John Roller did nothing extraordinary, but he happened to be nearby when mildly interesting things happened. His status as a white male head of household meant that he often represented several people at once, as such, the brief descriptions we have of his life emerge not from his own tribulations but from the actions of his family, friends, and enemies.
Roller migrated to Madison county sometime prior to 1809. The same year that the county conducted a rather informal census. It tells us that he brought five other family members with him; two men over the age of 21, one under, and a young woman below the legal age of majority. An 1811 court case listed his occupation as laborer and the 1809 census tells us he owned no slaves. John Roller performed odd jobs to survive and presumably support his younger relatives.
We do know that he befriended, or worked for, a man named Dillon Blevins. Blevins proved to be a man of some means, the 1809 census indicates that he owned at least ten slaves, so it’s entirely a toss up as to whether Roller’s criminal relationship with Blevins emerged from fraternal love or economic necessity. We do know that John Roller participated, along with his relative Jacob Roller, in an 1811 assault that Dillon Blevins launched against a man named Stephen Smith.
Blevins, the Rollers, and recent immigrants William Dorton and James Moore crept onto Smith’s property and found several hewed trees. Smith intended to build a cabin upon his newly purchased land, but the posse had other ideas. They talked it over for a moment and then “did move forward and burn the logs of said Stephen Smith, intended for a house.” Smith remembered their faces and later lodged a complaint with the Sheriff, who only managed to arrest Dillon Blevins and John Roller.
We know Blevins to be the primary instigator due to further indictments against him. Although the original document that accused John Roller fails to mention the date; two later court cases prosecuted entirely against Blevins claimed that on January 21, 1811, he threatened Smith “by pointing and cocking his gun… in an angry manner”* and apparently on February, 24, 1811, Blevins burned down “a number of logs hewed and intended to be made into a house, by said Smith.” There’s no evidence to indicate whether Smith decided to sue Blevins twice for the same assault or if Blevins just periodically burned down all his shit. So I’m choosing to believe the latter.

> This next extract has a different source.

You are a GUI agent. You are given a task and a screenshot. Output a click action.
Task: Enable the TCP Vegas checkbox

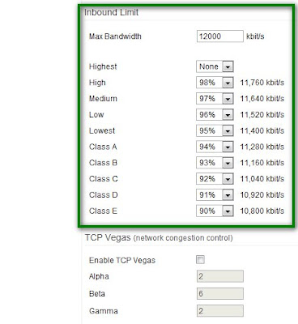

Obadiah Jones eventually vindicated John Roller and freed him from the county jail in October 1811. Roller returned to the daily grind of laboring all over Madison county and generally being inoffensive. Eventually he met a woman named Nancy Bealor and the two married in the early April of 1812. It looked to be a good year.
He filed for divorce in November of 1812. Nancy Roller left his home and disappeared to some unmentioned corner of America. Indeed, John Roller quickly faded from the public record after his divorce, so it only seems fitting to allow the man to briefly speak about his estranged wife, if only through his pleas to Obadiah Jones:
The object of your orator in marrying the said Nancy, was to live in the bonds of connubial enjoyment, with a partner who would be kind and tender in the hour of afflictions and difficulties, and chast and virtuous in her demeanour as a wife… But to the disappointment and mortification of your orator, but a short time had elapsed before she committed innumerous breaches of that contract… his said wife Nancy has committed many acts of adultery and incontinency with different individuals, for such has been her unchaste and vicious disposition and habits, that she has not confined her acts of illicit intercourse to any one individual alone, but she has indulged with, and been common to, all who thought proper to solicit.
John Roller officially divorced Nancy Roller on May 12, 1813. We’ve heard very little from him since.
*although I’ve never experienced someone pointing their gun at me in a friendly manner
citation:
“1809 Census of Madison County” Valley Leaves 1 (1966): 44.**
The Territory v. Dillon Blevins, William Dorton, John Roller, and Jacob Roller, Minute Book of Madison County Mississippi Territory of the Superior Court in Law and Equity, 1811-1819. p. 10/9-10/10 (1811).
The Territory v. Dillon Blevins, Minute Book of Madison County Mississippi Territory of the Superior Court in Law and Equity, 1811-1819. p. 24/22 (1811).
The Territory v. Dillon Blevins, Minute Book of Madison County Mississippi Territory of the Superior Court in Law and Equity, 1811-1819. p. 24/23-25/23 (1811).
John Roller v. Nancy Roller, Book A, 8-10, (1812).
** Valley Leaves is a publication of the Tennessee Valley Genealogical Society.